El personal se ve disperso y se oyen llantos de niños y conversaciones no propias de una sala de urgencias. Hay dos recepcionistas que supongo son los encargados del triage, ninguno se mosquea ante mi presencia puesto que están inmersos en sus celulares. El frío es tenebroso, lo acompaña muy bien el sonido de las máquinas de respiración.
En la sala de pediatría donde están los bebés también hay señores de edad, unos tosen fuertemente y otros duermen. Al lado de la camilla de mi hijo hay una bebé de unos tres meses a la espera de ser valorada y canalizada, pero la aguja no llega, tiene media hora de retraso, al parecer el hospital no cuenta con una en el momento.
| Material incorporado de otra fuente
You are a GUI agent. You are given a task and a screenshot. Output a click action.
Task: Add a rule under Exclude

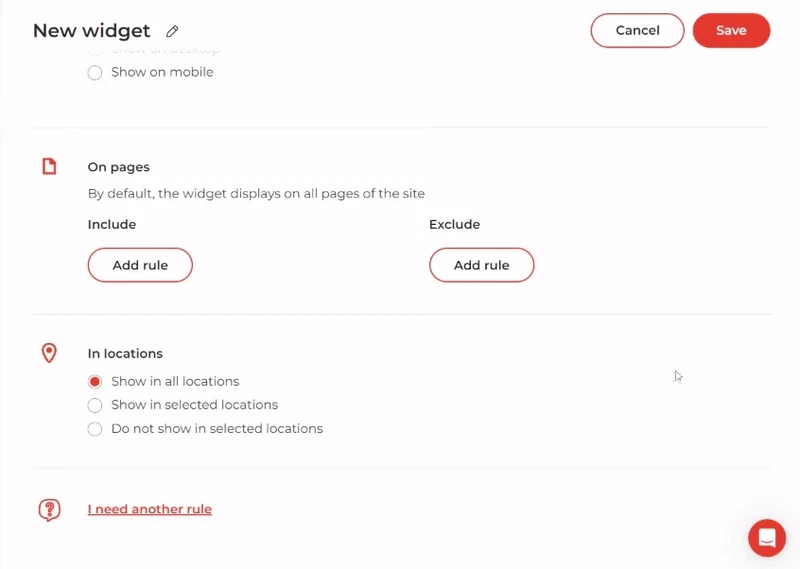[x=481, y=265]
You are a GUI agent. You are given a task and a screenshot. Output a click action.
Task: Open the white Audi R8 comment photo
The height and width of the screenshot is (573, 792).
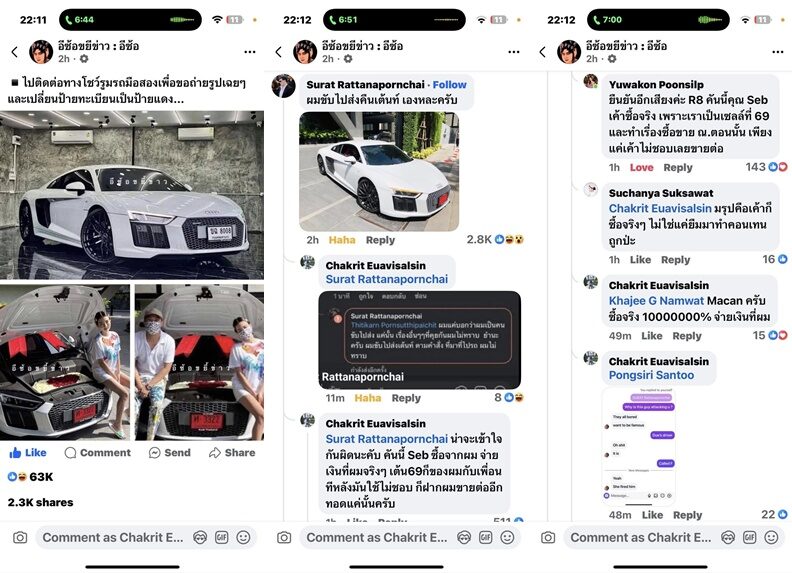coord(379,172)
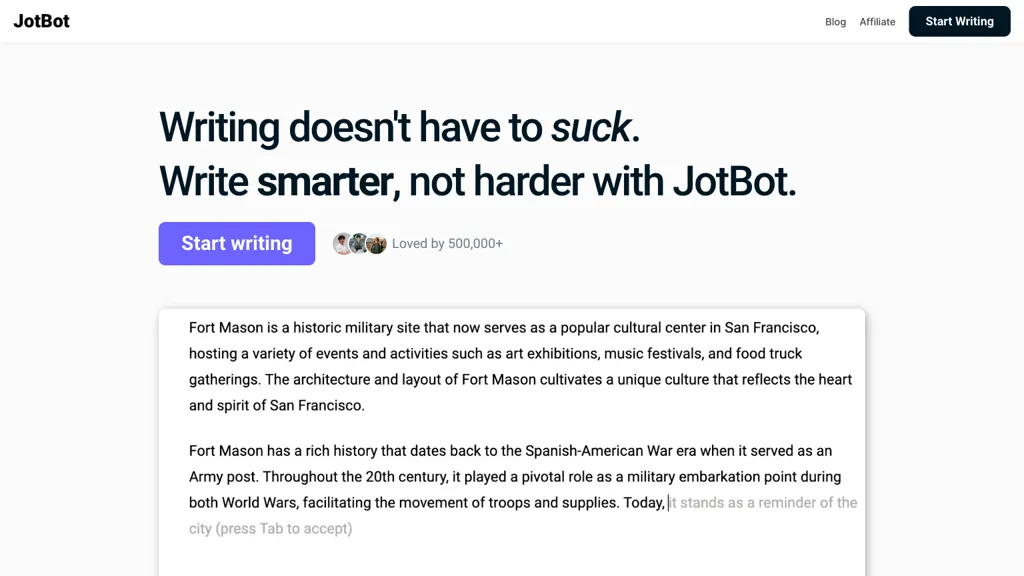Click the avatar group next to Start writing

pos(359,243)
Mi hijo duerme y le pido a Dios que los resultados no tarden. Me piden que salga y lo hago. Un auxiliar que llevaba en una carretilla dos cilindros de gas me hace una seña y me devuelvo abrirle las dos puertas que dan paso a pediatría. Una mujer llora y dos enfermeras salen disparadas verificar qué pasa. Un niño convulsiona en un camilla que es atendida por una jefe de enfermeras, ella ordena llamar al doctor que no se encuentra en el momento en el hospital. Llego a la recepción y sonrío de asombro al ver al guarda maniobrando la silla de ruedas como si fuese discapacitado.
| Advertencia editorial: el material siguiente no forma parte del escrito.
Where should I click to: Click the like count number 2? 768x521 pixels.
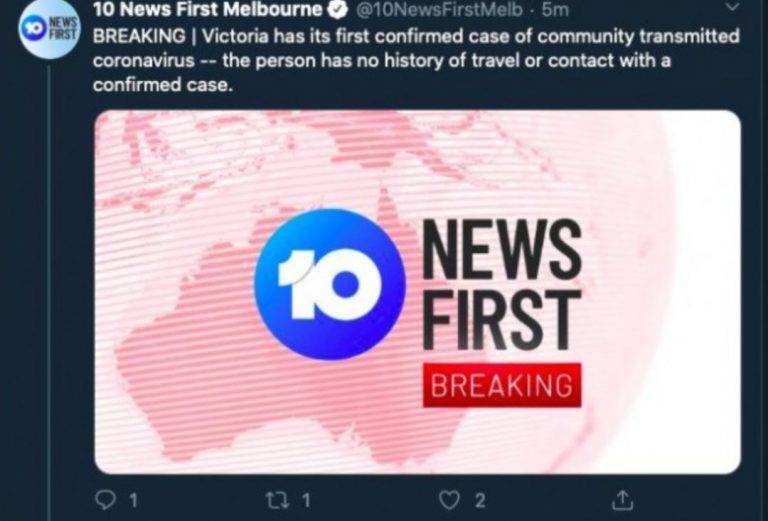click(480, 500)
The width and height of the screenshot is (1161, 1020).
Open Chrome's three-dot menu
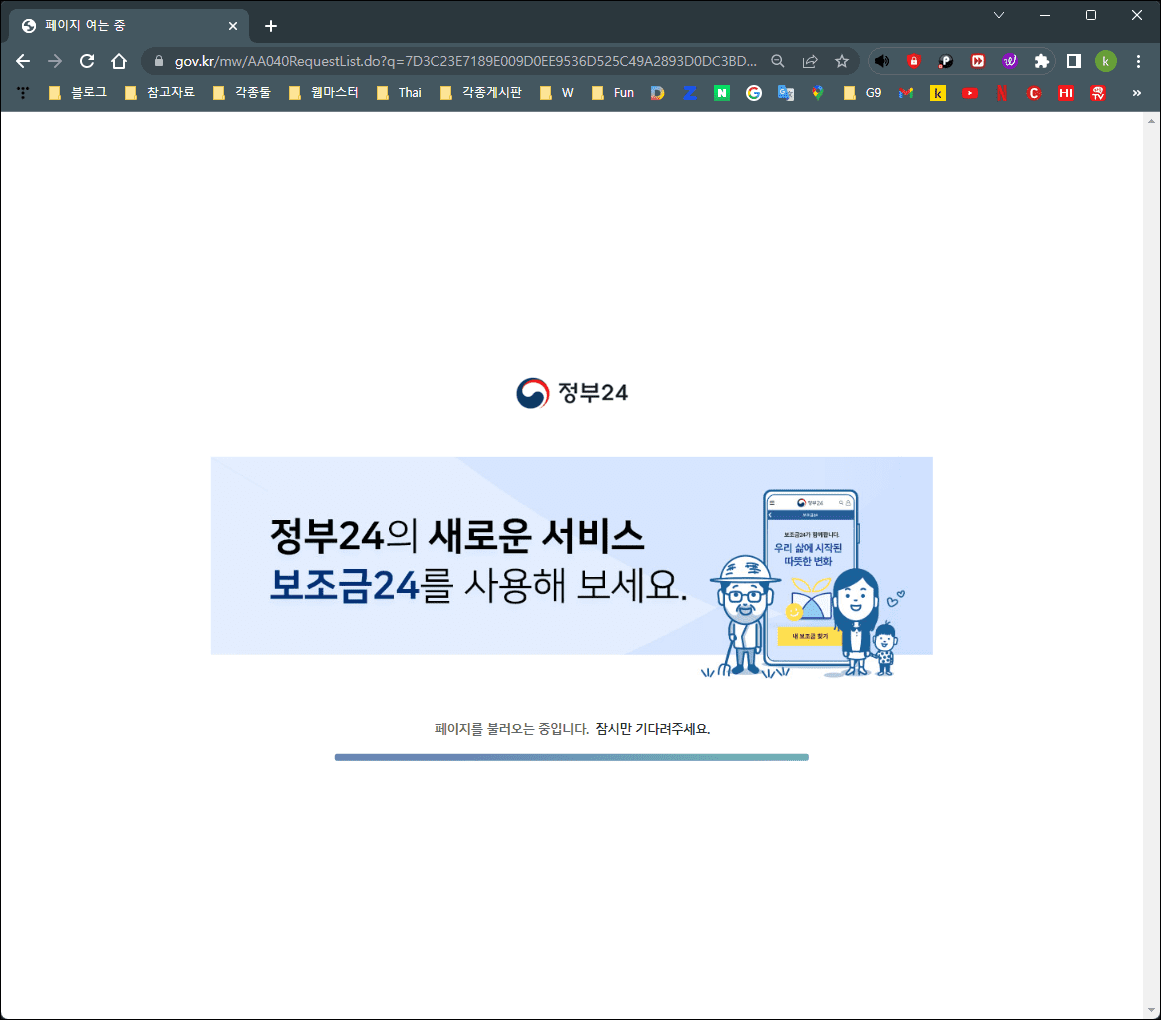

Paso un rato largo afuera del hospital y los mosquitos me atacan sin clemencia, pienso en que lo mejor será sacar un cita de pediatría con mi EPS, pero recuerdo que la bolsa de empleo aún no me da solución sobre mi afiliación: es que técnicamente estoy suscrito a Salud Total, pero el copago para la cita tiene un precio de treinta y tres mil pesos, los cuales no los tengo aún, la quincena está lejos. Me informan que llegan los resultados y el médico que me los lee solo me dice: “eso está dando”.
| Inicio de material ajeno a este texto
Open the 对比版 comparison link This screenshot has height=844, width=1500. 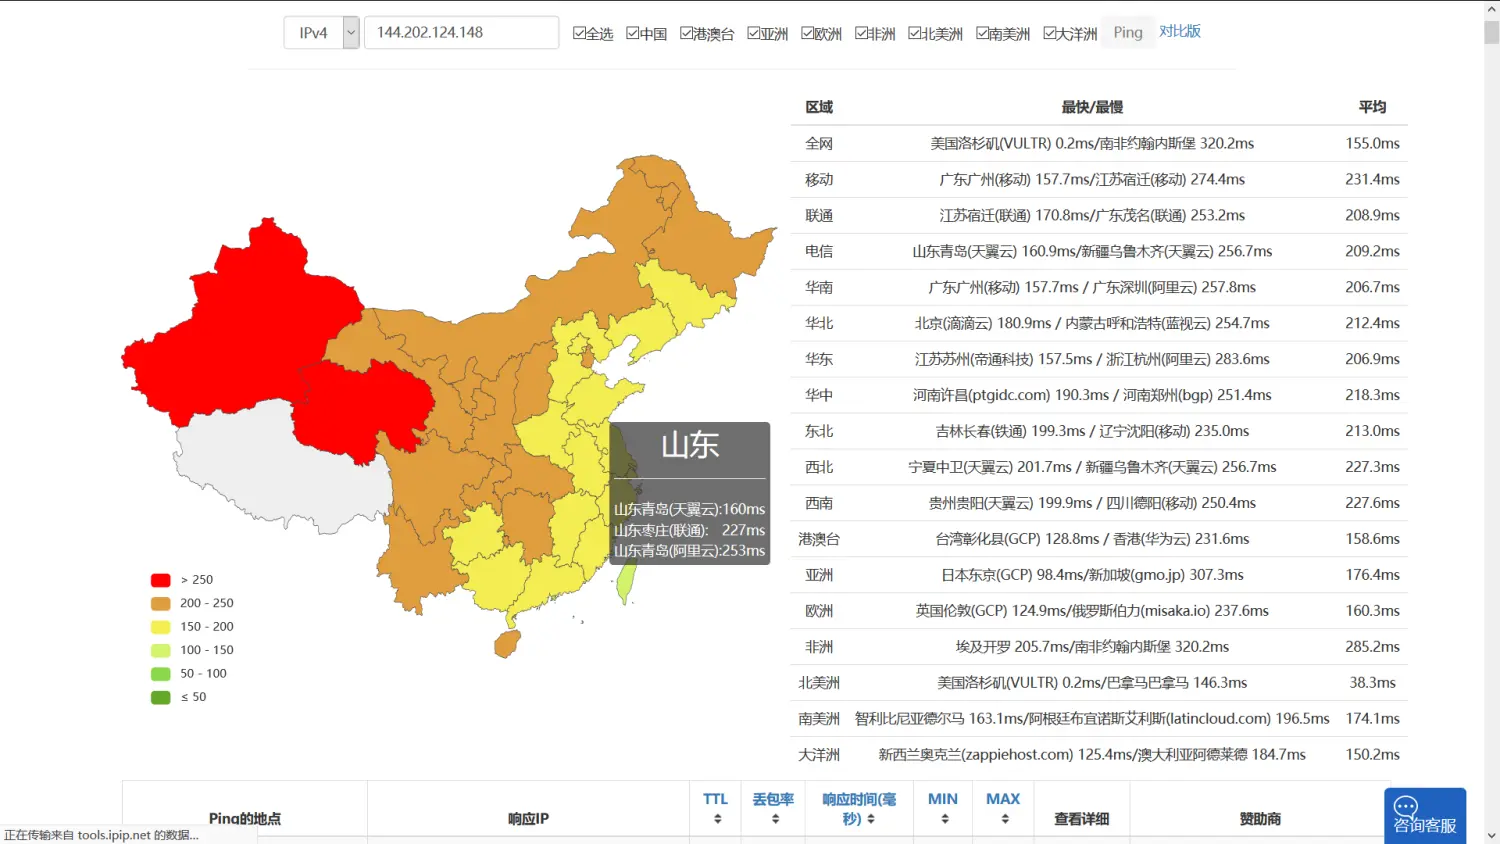(1180, 31)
Estas situaciones se viven a diario fuera de los centros asistenciales de salud en el país. Si tienes suerte de que te atiendan lo más probable es que te devuelvan para tu casa solamente con un cartoncito de acetaminofén y unas indicaciones acompañadas de “eso está dando”. Es triste pero es nuestra realidad. Un mal servicio, EPS que no responden ante tus peticiones y reclamos, gente incompetente siendo contratada a dedo, bolsas de empleo ausentes de las necesidades de sus trabajadores... ese es el panorama de muchos colombianos que se sustentan con el salario mínimo que no alcanza para la canasta básica.
Si usted ha sufrido algo parecido a lo que yo viví esta noche, por favor, salga y manifiéstese este 21 de noviembre en el gran paro nacional. Juntos hagámosle saber al presidente Duque y a su gabinete de qué estamos hablando.